Weir & Miller v. Pennington

Mr. Justice Walkeh

delivered the opinion of the Court.

The issue in this case was evidently formed under a misapprehension by the defendants of the legal effect of the parol agreement and transfer of the judgment purchased by them of the plaintiffs ; and which they aver was the sole consideration upon which the bond in suit was executed. It was not necessary to the validity of the sale, or their use and enjoyment of their purchase (as defendants seem to have supposed) that the contract should have been evidenced by writing to enable them to take and control the judgment or collect and receive the money. Their interest was precisely the same under the verbal agreement that it would have been under a written transfer. The statute of assignments does not extend to judgments. So that the defendants could only, in any event, have acquired an equitable interest in the judgment, with a right to control its collection, to use the name of the plaintiffs for that purpose and to receive the money when collected. All this they acquired by their purchase. This point was expressly decided at the present term of this court in the case of Huldah Clark vs. William & M. Moss, and is, sustained by the supreme court’of New York in the cases of Briggs vs. Dorr, 19 John. 95. Ford vs. Stewart, id. 344. 17 id. 284. 11 id. 532. 1 id. 580.

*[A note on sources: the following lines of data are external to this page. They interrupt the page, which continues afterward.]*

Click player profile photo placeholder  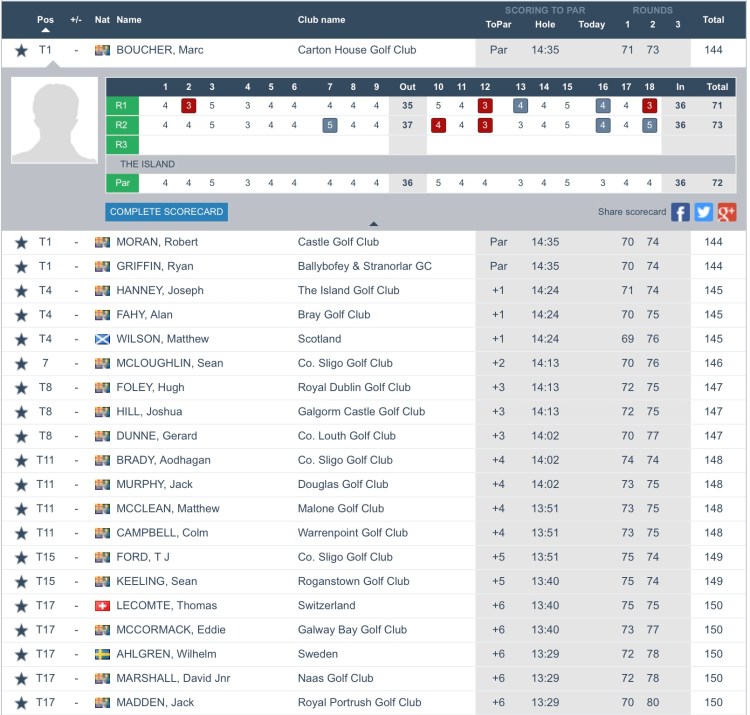point(54,120)
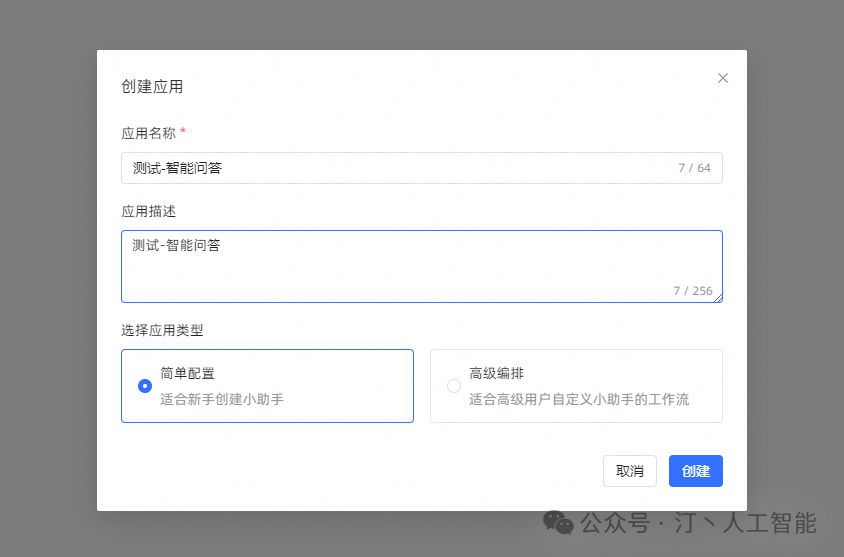Close the 创建应用 dialog with the X icon

723,78
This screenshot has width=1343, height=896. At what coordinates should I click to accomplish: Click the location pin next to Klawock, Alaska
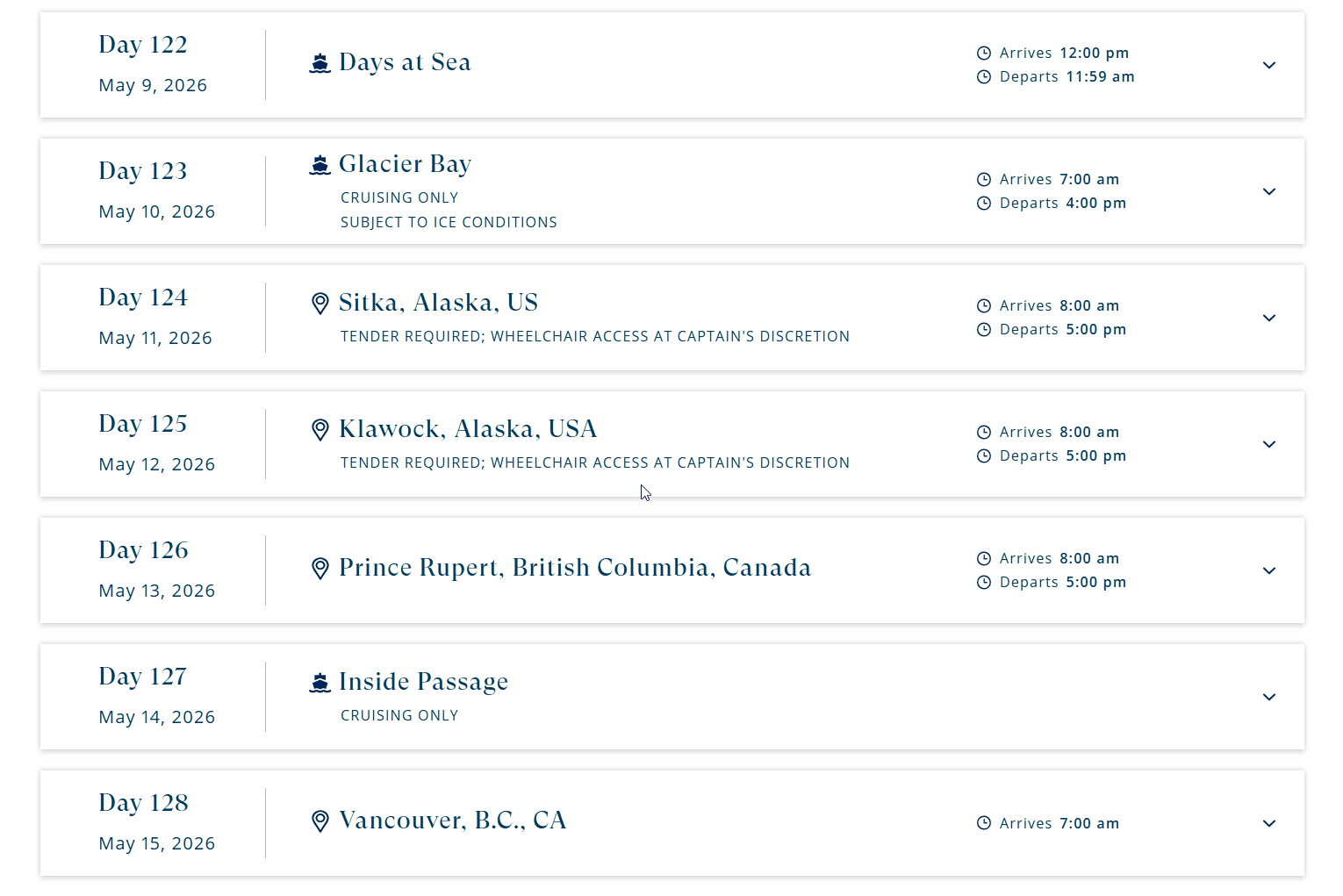pyautogui.click(x=320, y=430)
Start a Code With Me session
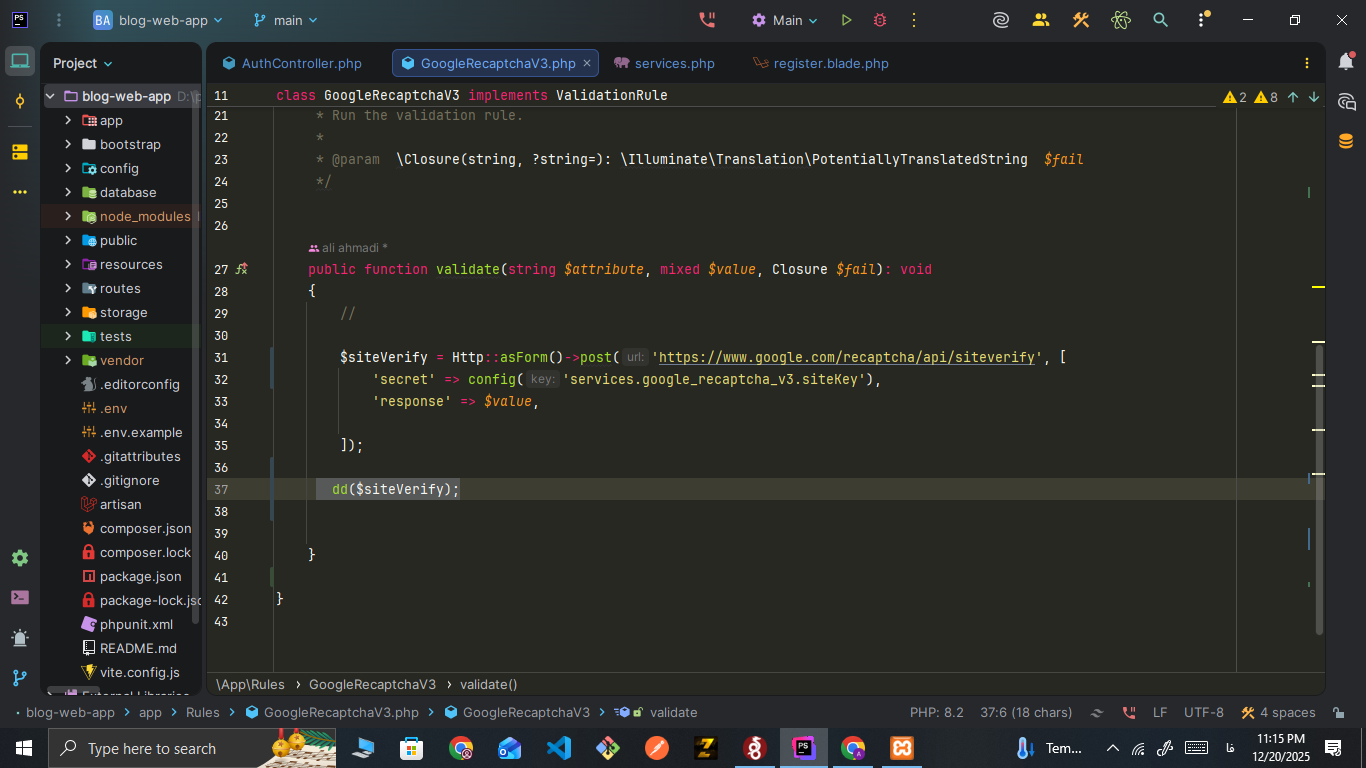Image resolution: width=1366 pixels, height=768 pixels. tap(1041, 19)
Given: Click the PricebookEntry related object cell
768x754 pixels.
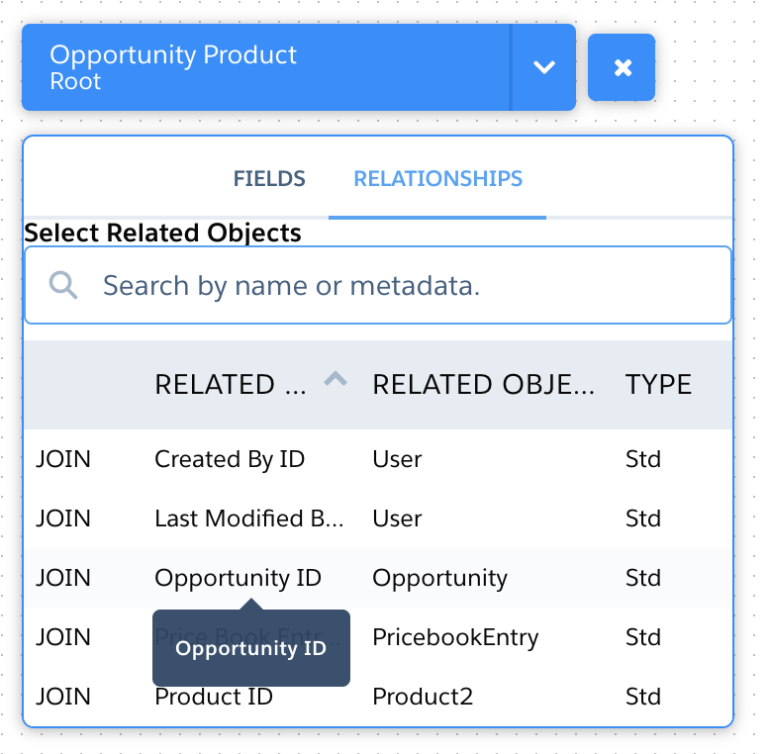Looking at the screenshot, I should (x=455, y=637).
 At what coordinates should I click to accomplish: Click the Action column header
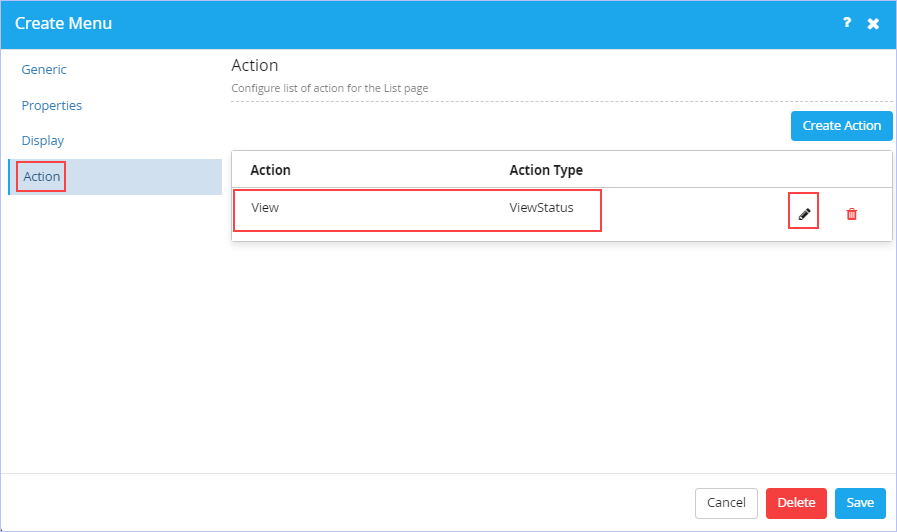click(271, 170)
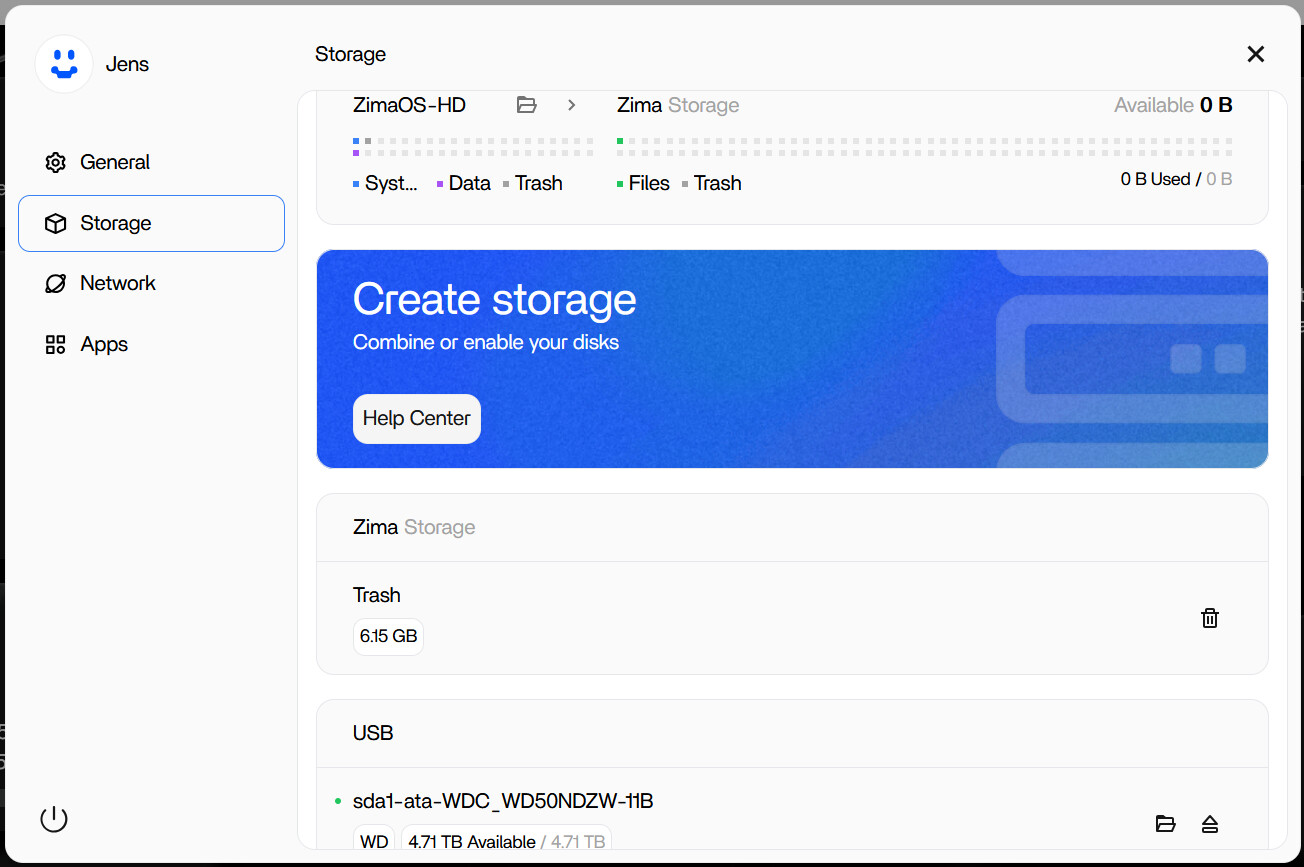The width and height of the screenshot is (1304, 867).
Task: Select the sda1-ata-WDC_WD50NDZW-11B drive name
Action: click(x=503, y=801)
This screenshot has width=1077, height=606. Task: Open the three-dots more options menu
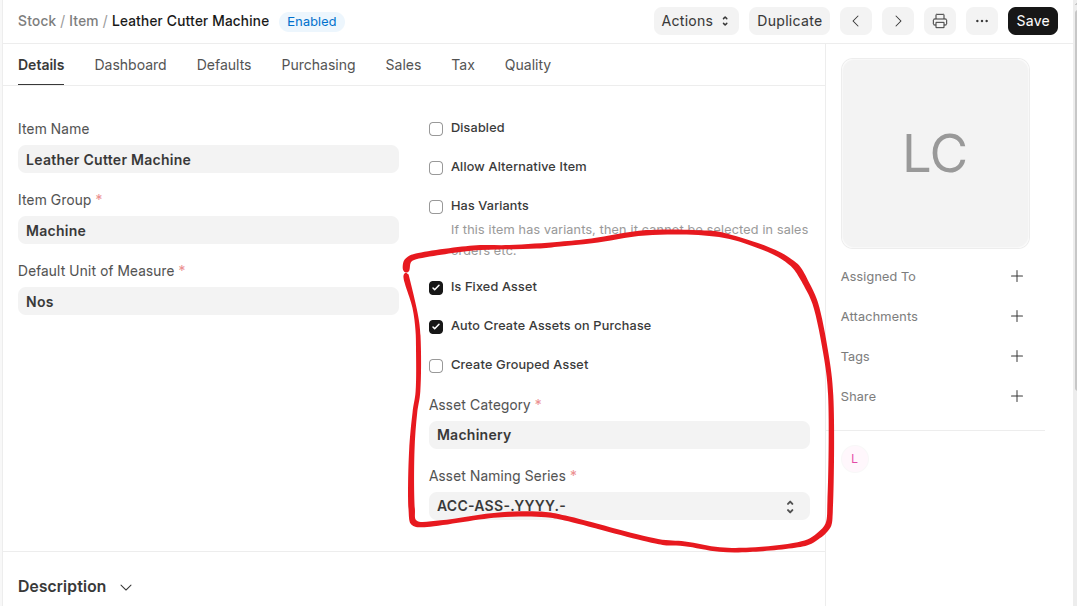[x=982, y=21]

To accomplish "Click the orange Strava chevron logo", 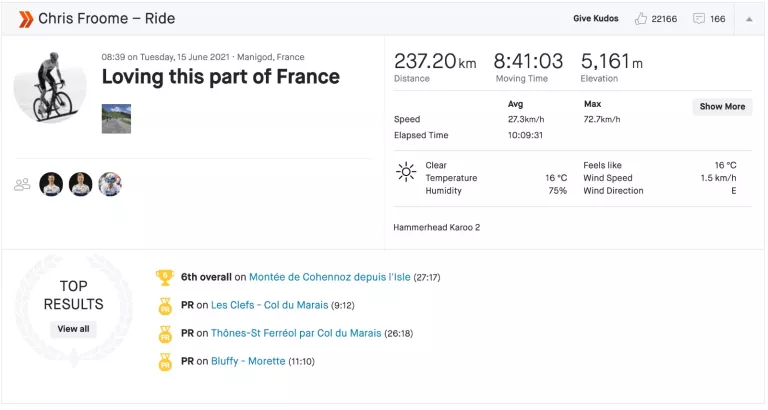I will click(26, 19).
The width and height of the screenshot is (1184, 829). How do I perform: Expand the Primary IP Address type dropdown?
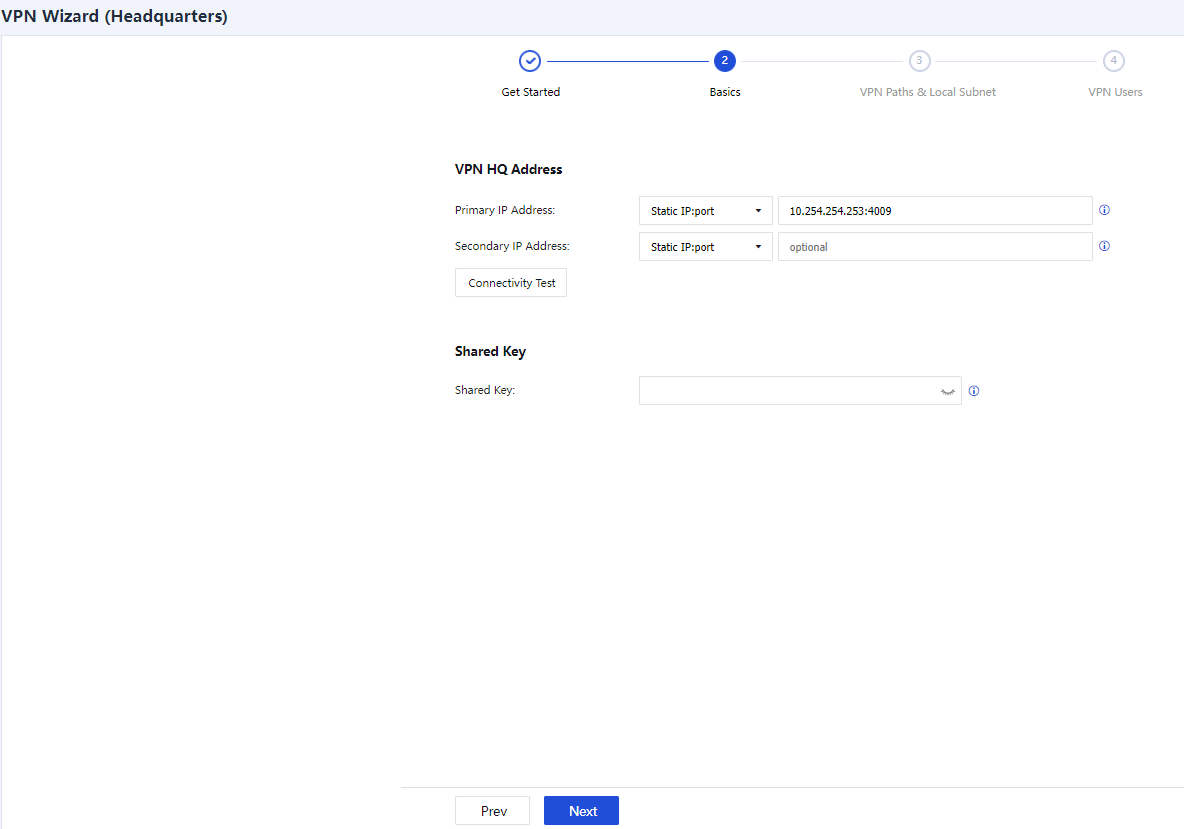(705, 211)
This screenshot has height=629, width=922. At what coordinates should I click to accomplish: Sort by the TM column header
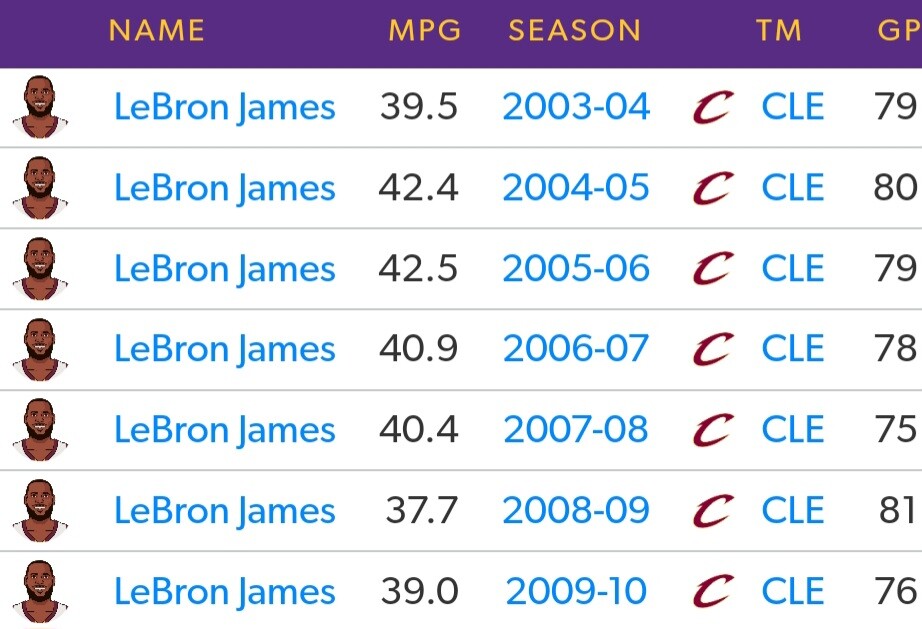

Had the defendants averred that the judgment was void, had been collected before the transfer to them, or other cause of like legal effect, a very different issue might have been formed. This however they did not do, but, on the contrary, they affirmatively show that they acquired all the interest in the judgment which the plaintiffs possessed, or were capable of transferring by any other mode, without the slightest pretext that the judgment is not valid, may not be collected, or that the plaintiffs have in any manner prevented them from doing so. This plea therefore, so far from showing a failure of consideration, affirmatively shows a good and valid consideration, and is evidently no bar to the plaintiffs’ recovery. This being the case it is unnecessary to consider the points of law raised upon the admissibility of evidence under it.

There is moreover a fatal variance between the contract set forth in the plea and the evidence offered in support of it, which, aside from all other objections, would have been fatal to a recovery by defendants on that issue. The contract for the purchase of the judgment is alleged to have been made with both the defendants; the proof is that the judgment was purchased by one of them. Special contracts, whether declared upon by the plaintiff, or set forth by plea as a defence, must be truly described, and a material variance in the description between the allegation and proof is fatal. 1 Chitty Pl. 305, 307.

It was error to proceed to trial upon the issues formed on pai't of the pleas, without having first disposed of the issue of law raised by demurrer to the second plea.

The verdict of the jury should have been set aside and a new trial awarded, the issue of law upon the demurrer disposed of with leave to the defendant to plead over if he desired to do so. Let the judgment of the circuit court be reversed and the case remanded to be proceeded in according to law.